Правда, за это неблагодарное и плохо оплачиваемое ремесло брались только совершенные босяки от литературы. «Кто виноват в том, что из-за бесстыдной скаредности директоров, которые, выкладывая по тысяче или по две тысячи пиастров такому едва чирикающему певцу, как Нарсет, или певице, как Тэд, без стыда и совести платили всего по пятнадцать или двадцать пиастров за либретто, над которым автор корпел три месяца, а то и больше?» Бедность оперных либретто в XVIII веке была большей частью следствием нищеты либреттистов и громадных трудностей совмещения стихов с музыкой. Писатель должен был обладать гибкостью ума, умением легко адаптировать текст и при этом быть не лишенным ни чувства юмора, ни драматического величия, которые редко встречаются вместе в одном человеке.

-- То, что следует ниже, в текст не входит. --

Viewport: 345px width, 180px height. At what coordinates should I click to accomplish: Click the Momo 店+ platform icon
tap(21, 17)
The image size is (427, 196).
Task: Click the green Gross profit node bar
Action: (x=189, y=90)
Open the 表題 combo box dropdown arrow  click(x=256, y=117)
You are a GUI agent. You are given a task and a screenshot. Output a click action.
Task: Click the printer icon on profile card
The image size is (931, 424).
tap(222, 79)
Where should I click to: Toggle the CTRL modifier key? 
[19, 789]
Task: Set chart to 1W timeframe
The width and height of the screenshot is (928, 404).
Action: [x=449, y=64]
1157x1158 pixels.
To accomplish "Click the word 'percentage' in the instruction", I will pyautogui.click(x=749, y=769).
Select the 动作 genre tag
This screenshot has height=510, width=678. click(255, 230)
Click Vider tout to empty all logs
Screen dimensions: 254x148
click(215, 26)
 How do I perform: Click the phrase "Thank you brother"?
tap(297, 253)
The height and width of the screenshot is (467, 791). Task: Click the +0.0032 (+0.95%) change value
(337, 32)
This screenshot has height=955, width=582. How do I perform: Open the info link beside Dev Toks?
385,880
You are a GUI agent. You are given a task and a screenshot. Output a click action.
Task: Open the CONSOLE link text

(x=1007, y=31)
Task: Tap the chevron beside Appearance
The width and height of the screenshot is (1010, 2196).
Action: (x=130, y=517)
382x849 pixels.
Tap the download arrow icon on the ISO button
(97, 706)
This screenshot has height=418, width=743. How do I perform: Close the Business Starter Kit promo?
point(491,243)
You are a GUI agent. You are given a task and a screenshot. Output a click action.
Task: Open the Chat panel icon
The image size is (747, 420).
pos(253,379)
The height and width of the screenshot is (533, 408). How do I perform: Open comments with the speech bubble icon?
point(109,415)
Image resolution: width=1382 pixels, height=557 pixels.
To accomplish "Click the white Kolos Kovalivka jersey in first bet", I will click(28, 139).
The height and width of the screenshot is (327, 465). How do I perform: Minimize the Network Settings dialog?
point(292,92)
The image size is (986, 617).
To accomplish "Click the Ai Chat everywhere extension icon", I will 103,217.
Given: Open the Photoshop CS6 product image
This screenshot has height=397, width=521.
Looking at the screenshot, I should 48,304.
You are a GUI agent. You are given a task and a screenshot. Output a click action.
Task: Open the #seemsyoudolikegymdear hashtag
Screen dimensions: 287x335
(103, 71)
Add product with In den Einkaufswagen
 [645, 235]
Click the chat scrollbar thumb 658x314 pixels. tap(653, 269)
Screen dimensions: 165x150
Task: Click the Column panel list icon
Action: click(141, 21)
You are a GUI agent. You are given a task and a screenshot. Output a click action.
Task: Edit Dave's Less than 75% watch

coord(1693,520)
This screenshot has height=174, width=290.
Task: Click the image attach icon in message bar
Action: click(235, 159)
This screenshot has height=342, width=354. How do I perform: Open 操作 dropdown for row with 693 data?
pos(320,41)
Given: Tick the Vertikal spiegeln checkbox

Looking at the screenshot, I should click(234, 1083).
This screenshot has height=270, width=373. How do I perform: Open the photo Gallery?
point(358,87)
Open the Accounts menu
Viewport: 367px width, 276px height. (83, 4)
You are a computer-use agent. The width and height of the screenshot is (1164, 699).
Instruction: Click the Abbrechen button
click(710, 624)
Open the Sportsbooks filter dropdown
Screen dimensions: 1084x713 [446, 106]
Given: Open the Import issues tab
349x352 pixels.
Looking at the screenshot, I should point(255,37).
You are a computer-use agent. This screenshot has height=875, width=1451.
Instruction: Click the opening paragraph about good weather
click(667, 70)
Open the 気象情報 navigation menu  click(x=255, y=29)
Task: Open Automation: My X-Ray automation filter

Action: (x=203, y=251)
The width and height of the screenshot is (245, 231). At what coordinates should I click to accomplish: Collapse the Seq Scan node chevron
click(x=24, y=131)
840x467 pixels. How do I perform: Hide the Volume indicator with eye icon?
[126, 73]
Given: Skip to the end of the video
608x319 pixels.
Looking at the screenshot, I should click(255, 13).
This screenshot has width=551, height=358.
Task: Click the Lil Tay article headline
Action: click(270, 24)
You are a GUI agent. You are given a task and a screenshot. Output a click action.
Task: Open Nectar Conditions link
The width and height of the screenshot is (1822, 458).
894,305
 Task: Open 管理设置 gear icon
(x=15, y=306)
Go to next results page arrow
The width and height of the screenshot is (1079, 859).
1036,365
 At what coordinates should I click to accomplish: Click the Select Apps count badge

Метастазио был обязан своим удивительным успехом тому, что ему удалось найти поэтический стиль, подходящий для пения, и он с удивительной легкостью писал тексты для певца, подобно тому, как танцевальная музыка пишется для танца. Он сочинил неисчислимое количество опер, не утратив своей плодовитости. Если верить Мемуарам Да Понте, Метастазио умер от горя, когда Иосиф II лишил его пенсии, назначенной Марией Терезией, точнее, от страха перед тем, что ее отменят; впрочем, мы уже об этом упоминали выше. Императрица отличалась такой щедростью, что удовлетворяла всех просителей. Никто и никогда не уходил от нее с пустыми руками.